Exclusif. Zoukh, la femme du général et monseigneur Mokdad

le dossier qui fait peur au Wali d’Alger



Le Wali d’Alger, Abdelkader Zoukh, a peur, très peur, a-t-on appris de sources sûres très proches de son entourage. Le mouvement de protestation populaire qui menace le régime algérien d’un inévitable effondrement expose le Wali d’Alger à de sérieuses mésaventures judiciaires. 

Et pour cause, Zoukh a peur que certains dossiers de corruption et de mauvaise gestion fuitent et atterrissent chez ces juges qui se rebellent contre le diktat de ses protecteurs, des hauts responsables du régime. Le dossier le plus explosif concerne sans doute cette promotion immobilière qui se trouve au niveau de La coopérative « Bordj Essahel » située sur le plateau d’El Annasser, ou ex-Ruisseau lors de l’époque coloniale, dans la commune de Kouba avec une vue panoramique sur toute la baie d’Alger juste en face  de « Makam Echahid » (Sanctuaire des Martyrs).

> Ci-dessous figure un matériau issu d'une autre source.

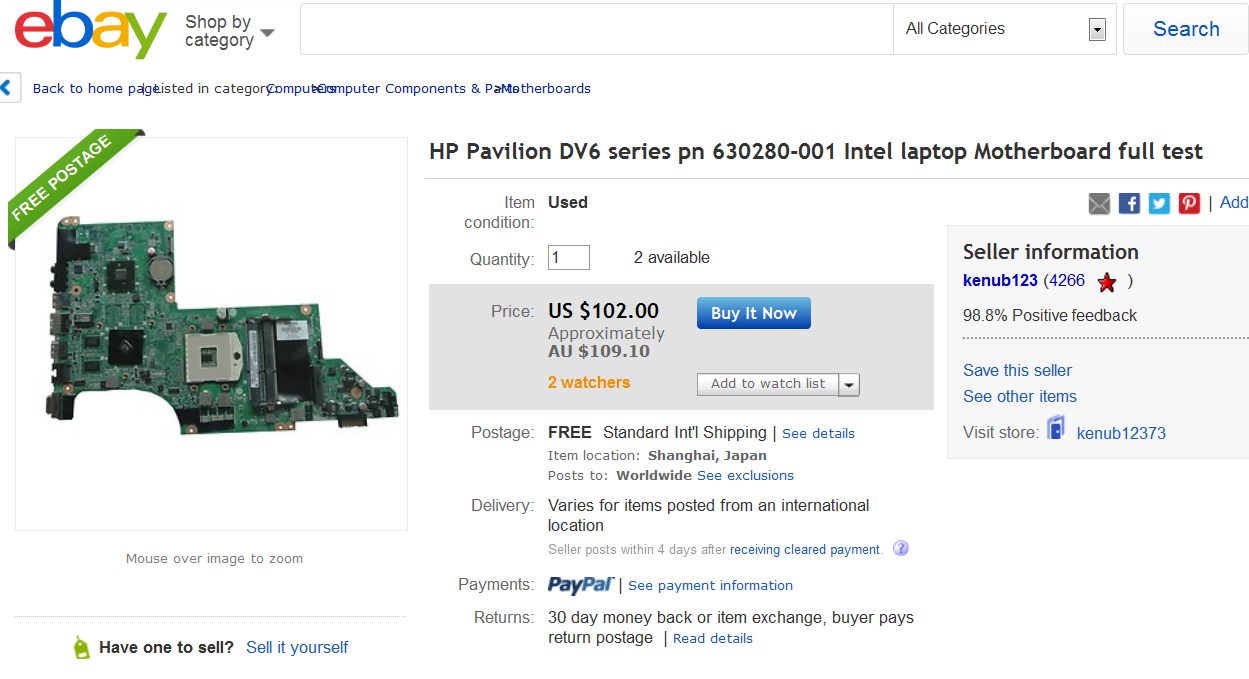Share listing on Twitter
The image size is (1249, 679).
(1159, 203)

Cette coopérative immobilière abrite les appartements luxueuses de plusieurs personnalités et dirigeants politiques influents. Or, cette promotion immobilière a été érigée dans un cadre totalement illégal sans aucun respect de la réglementation régissant l’urbanisme en Algérie. Les élus locaux à Kouba et Hussein Dey ont tout tenté pour faire barrage à cette spéculation immobilière qui avait saccagé des espaces verts et forestiers au profit de l’intérêt d’une caste de dirigeants hauts placés. Malheureusement, c’est le Wali Zoukh qui a abusé de son autorité pour couvrir les activités illégales des promoteurs de cette coopérative immobilière. Algérie Part avait publié auparavant toute une enquête appuyée par des documents concernant les tenants et aboutissants de ce scandale immobilier sur fond de corruption. Notre enquête avait valu à Abdou Semmar, notre rédacteur en chef, un emprisonnement arbitraire au bagne d’El-Harrach.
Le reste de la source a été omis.